Streaming Sources Configurations

When running Data Quality checks over the streaming data sources it is required to define them in streams section of job configuration. Thus, sources defined in this section are read as streaming dataframes using Spark Structured Streaming API. More details on running data quality checks over streaming sources are given in Data Quality Checks over Streaming Sources chapter.

The configuration of streaming sources is the same as for the static ones. See chapter Sources Configuration for more details.

It is important to note that not all supported sources can be read in streaming mode. Currently, only sources below can be read as streams:

File sources.
Kafka sources. Note, that there is a difference in default value for parameter startingOffsets.
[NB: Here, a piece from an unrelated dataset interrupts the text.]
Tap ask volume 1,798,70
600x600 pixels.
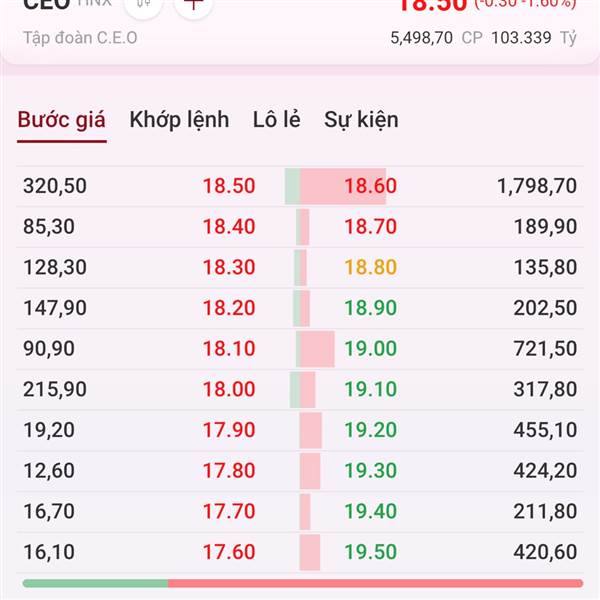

When defining streaming kafka source, the default value for this parameter is latest. Also, for streaming kafka sources parameter endingOffsets is ignored (all new records will be processed until application is stopped).

The only additional parameter that is required to be defined for all streaming sources is following:

windowBy - Optional, default is processingTime. Source of timestamp used to assign records to a particular streaming windows and also to skip "late" records. Applicable only for streaming jobs! There are following options supported:
- processingTime - Uses current timestamp at the moment when Spark processes record.
- eventTime - Mostly applicable to kafka sources. Uses column with name timestamp to retrieve time value from. This column must be of Timestamp type.
- custom(columnName) - Uses arbitrary user-defined column to retrieve time value from. Specified column must be of Timestamp type. In addition, an SQL expressions are supported. An expression should also evaluate to value of Timestamp type. For example: custom(value.createdAt) - the time value for a record will be retrieved from message value's field with name createdAt.